### DATA EXTRACT
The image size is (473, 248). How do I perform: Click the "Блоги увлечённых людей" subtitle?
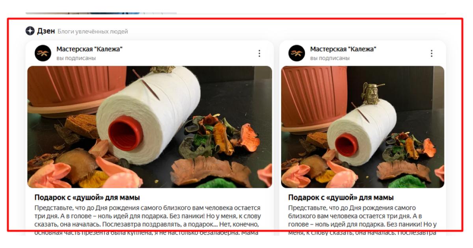(93, 31)
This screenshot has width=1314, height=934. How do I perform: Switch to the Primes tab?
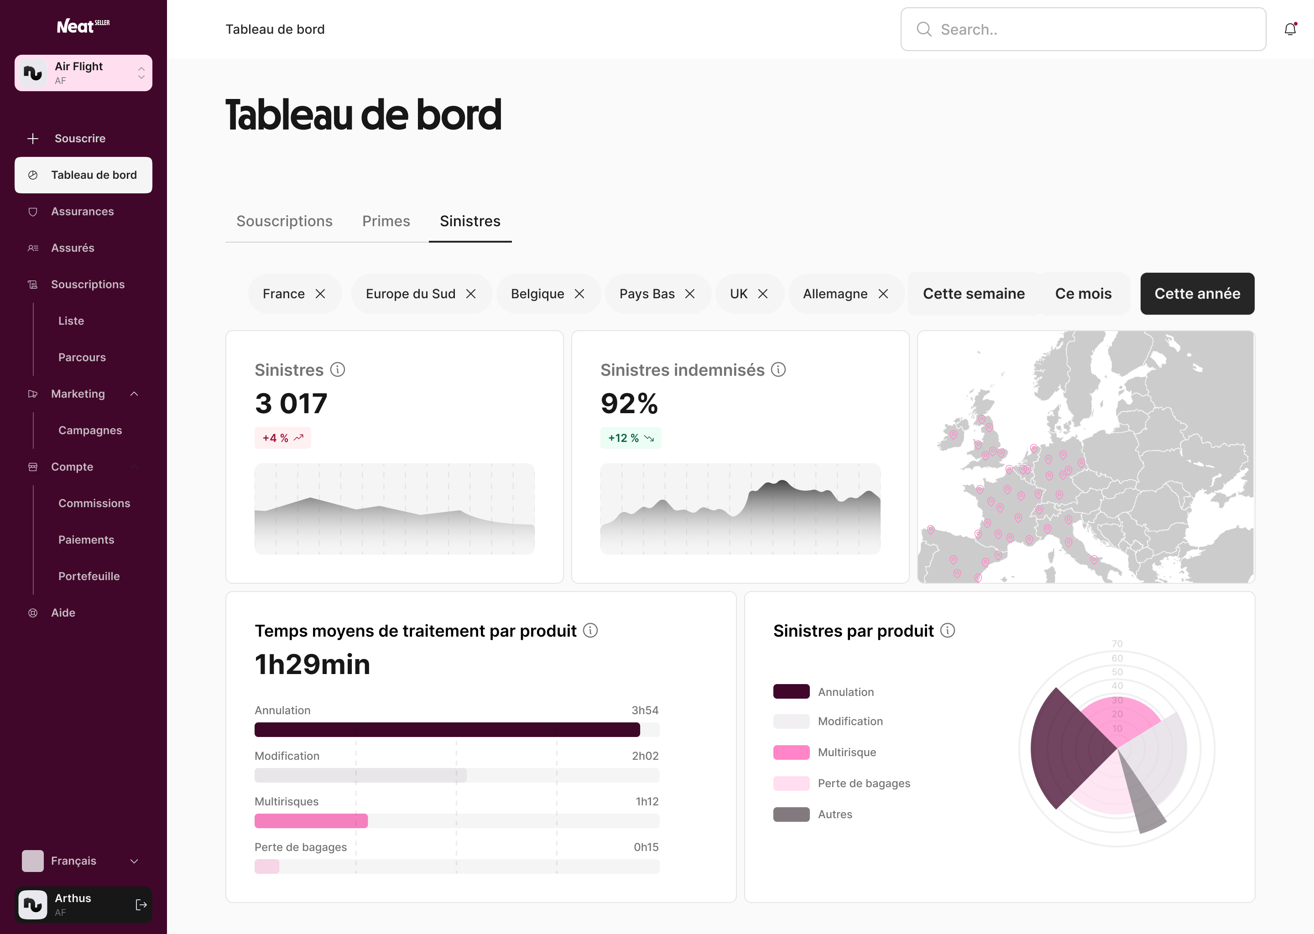(x=386, y=221)
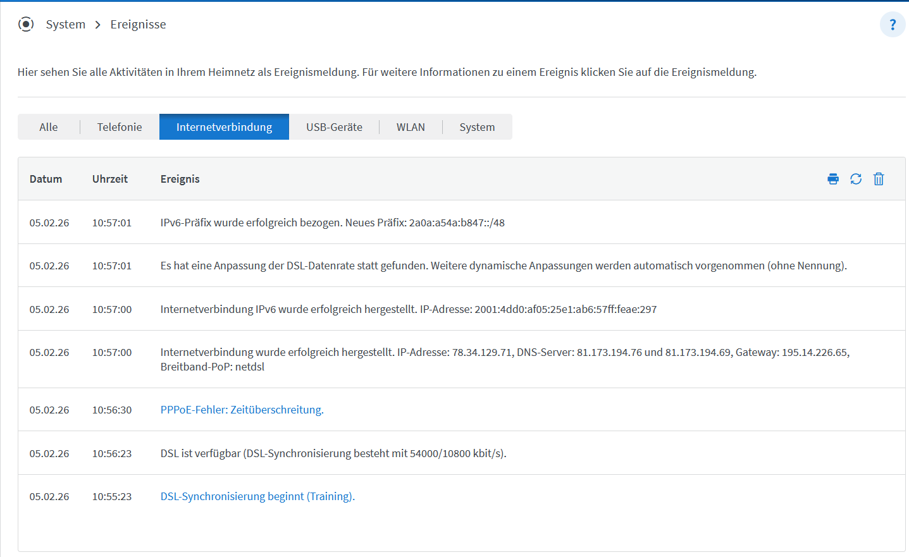Click the System menu icon in breadcrumb
Screen dimensions: 909x557
click(x=26, y=25)
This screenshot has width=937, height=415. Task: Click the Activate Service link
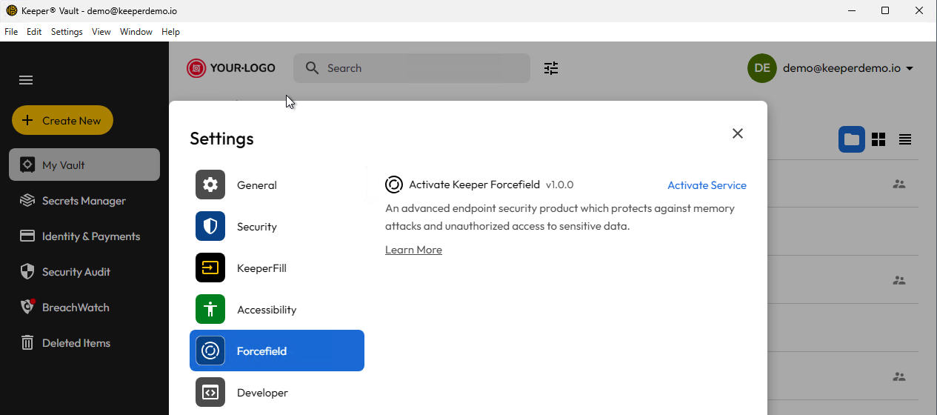coord(707,185)
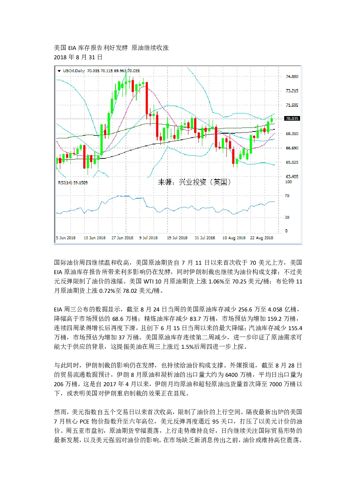This screenshot has height=504, width=356.
Task: Click the 31 Jul 2018 date marker
Action: [205, 238]
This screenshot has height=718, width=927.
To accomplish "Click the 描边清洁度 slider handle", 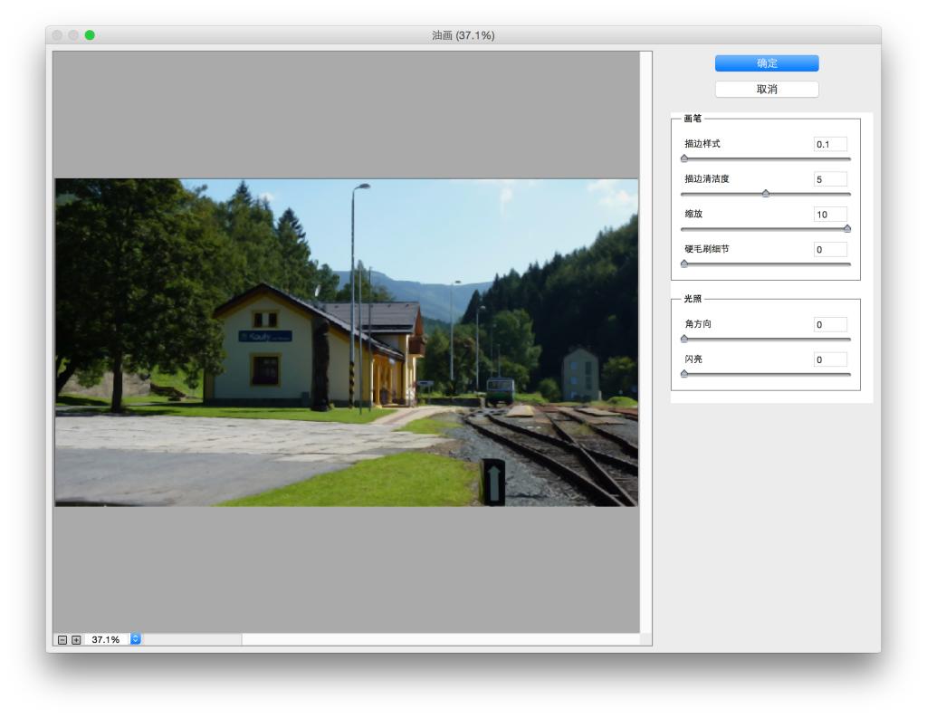I will pyautogui.click(x=766, y=194).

### EXERCISE
What is needed is a word-for-word copy of the lines from the start of the data to the line with "This screenshot has height=718, width=927.", inclusive, with no pictures in it.

### WRITTEN ANSWER
The image size is (473, 248). How do I perform: Click the "Блоги увлечённых людей" subtitle?
(93, 31)
This screenshot has width=1314, height=934. How do I perform: Switch to the Primes tab?
(x=386, y=221)
Click the System menu icon in breadcrumb
Screen dimensions: 909x557
click(x=26, y=25)
This screenshot has width=937, height=415. Task: Click the Activate Service link
coord(707,185)
This screenshot has height=504, width=356.
Task: Click the 31 Jul 2018 date marker
Action: [205, 238]
This screenshot has height=718, width=927.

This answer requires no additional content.